§ **Exercise requirements**
Starting at the line with "Given: Open Notifications in the sidebar", return every line through the final one of the data, word for word. Pictures stay out.

☆ ☆ ☆ ☆ ☆ ☆ ☆

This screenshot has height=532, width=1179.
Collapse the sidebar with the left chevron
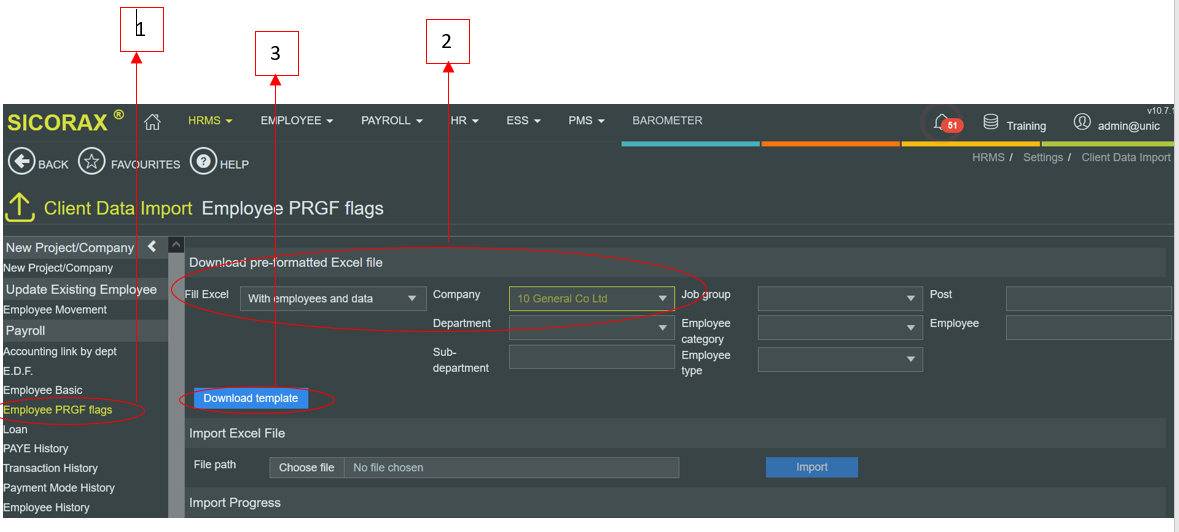tap(152, 246)
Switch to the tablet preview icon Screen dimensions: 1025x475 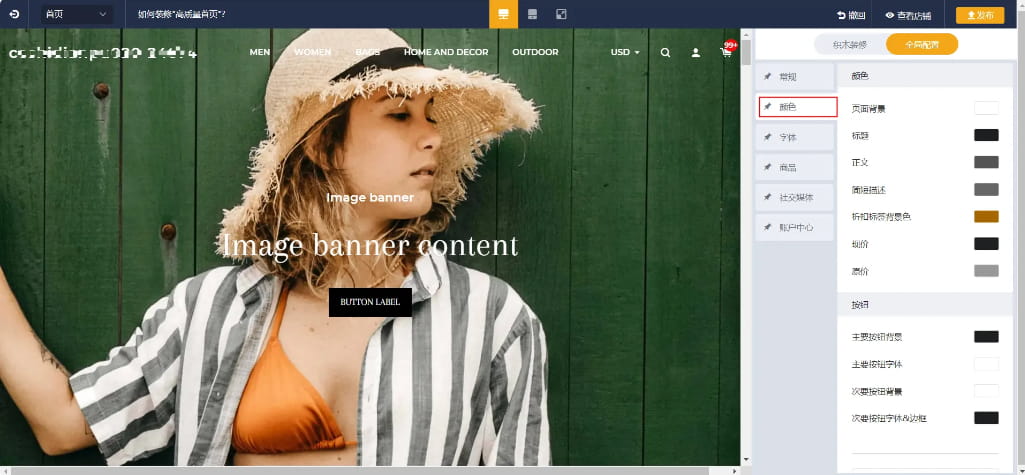tap(533, 14)
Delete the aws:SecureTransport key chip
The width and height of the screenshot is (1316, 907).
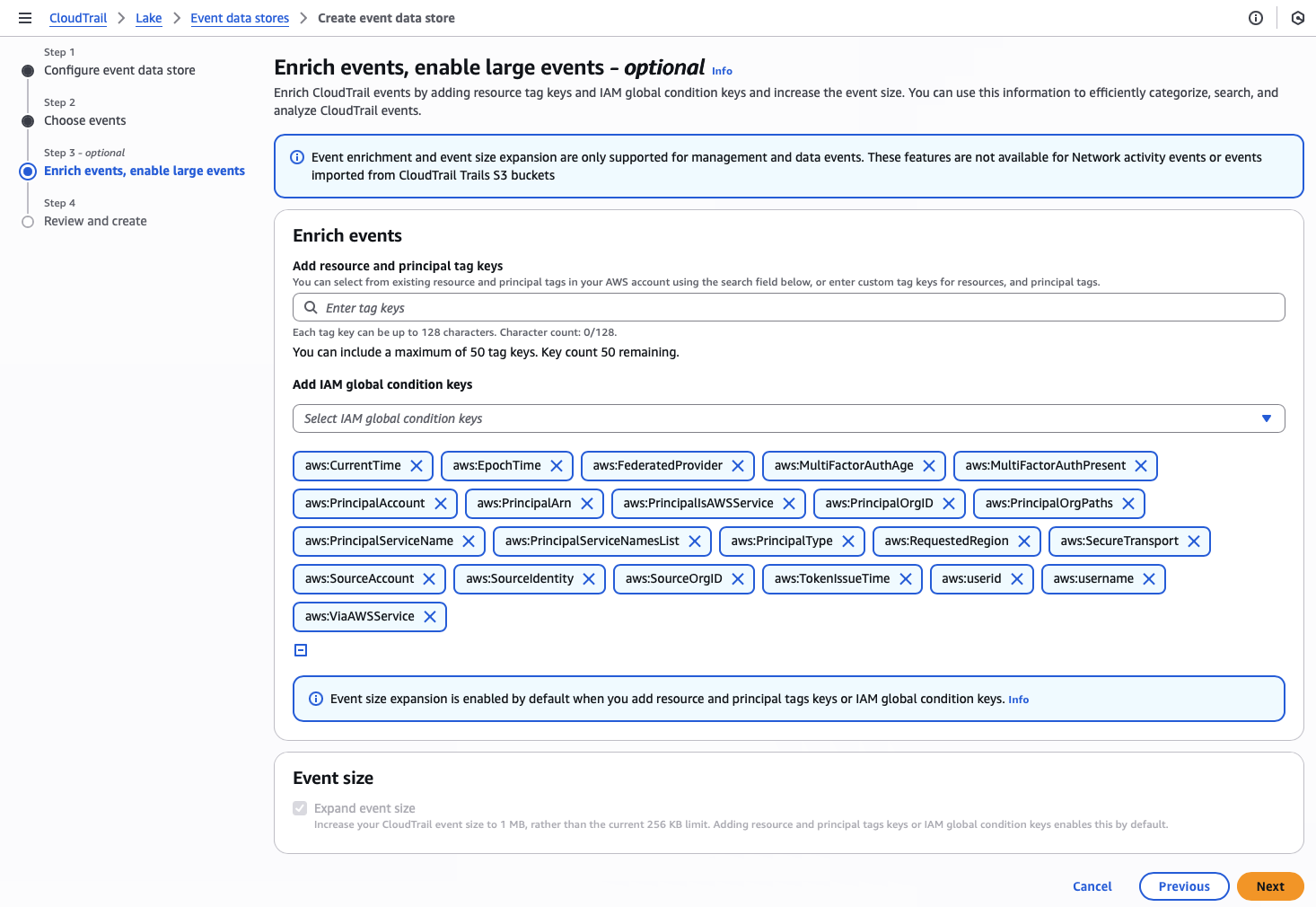[1194, 542]
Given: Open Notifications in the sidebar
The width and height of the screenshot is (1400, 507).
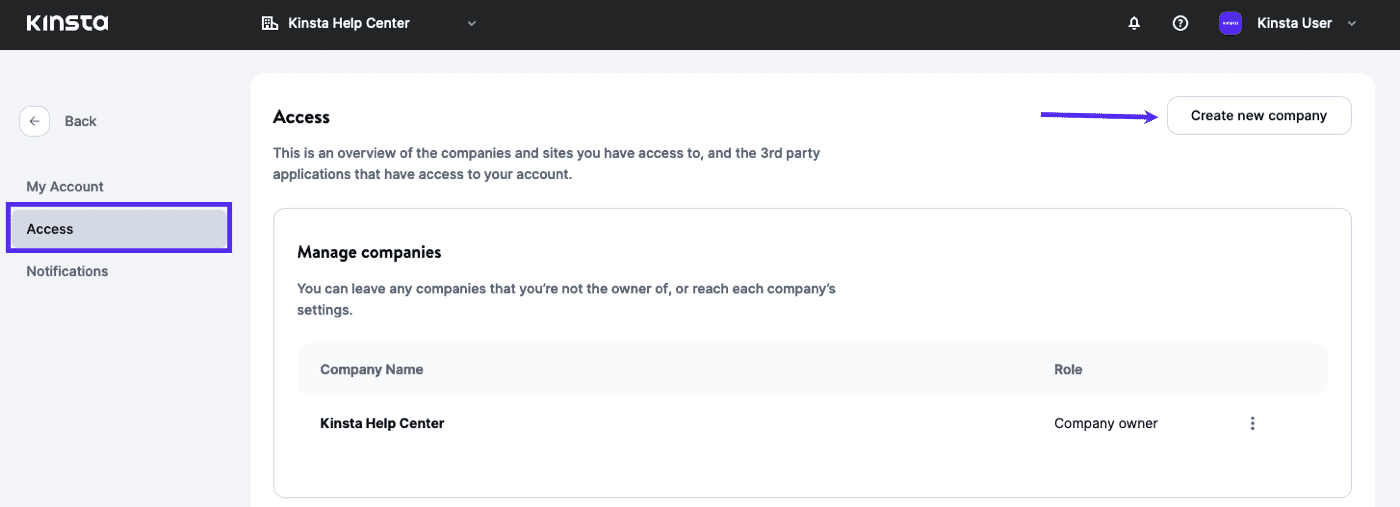Looking at the screenshot, I should (67, 271).
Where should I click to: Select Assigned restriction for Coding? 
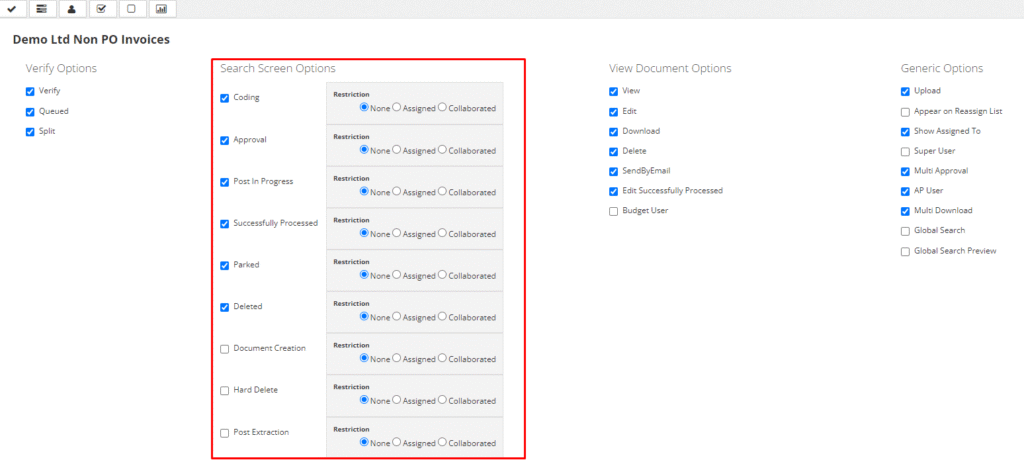(x=397, y=108)
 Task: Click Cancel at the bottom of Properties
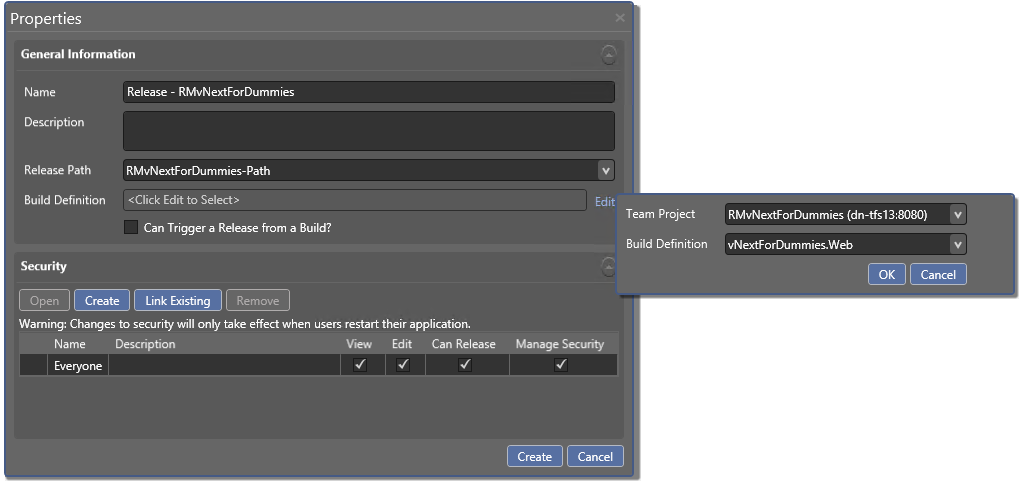595,456

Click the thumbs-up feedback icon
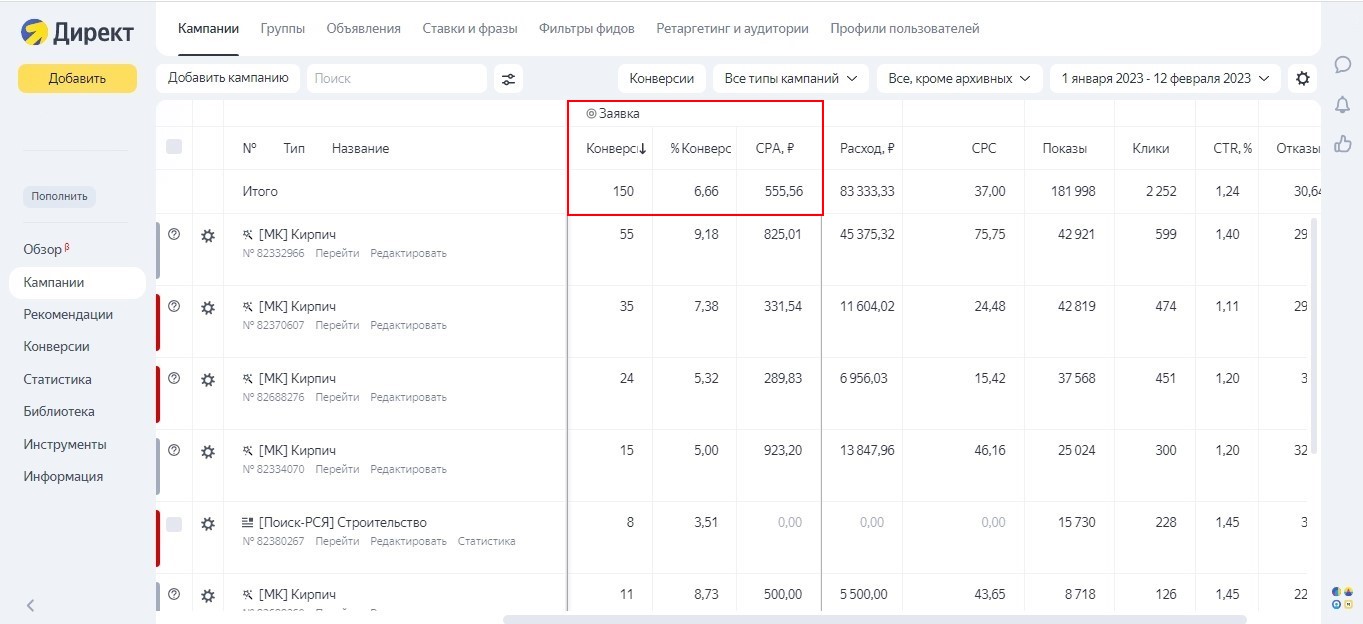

☆ ☆ ☆ ☆ ☆ ☆ ☆

§ **Result**
Given: Open Notifications in the sidebar
The width and height of the screenshot is (1400, 507).
Looking at the screenshot, I should (67, 271).
Where should I click to: Select Assigned restriction for Coding? 
(x=397, y=108)
 Task: Click Cancel at the bottom of Properties
595,456

Click the thumbs-up feedback icon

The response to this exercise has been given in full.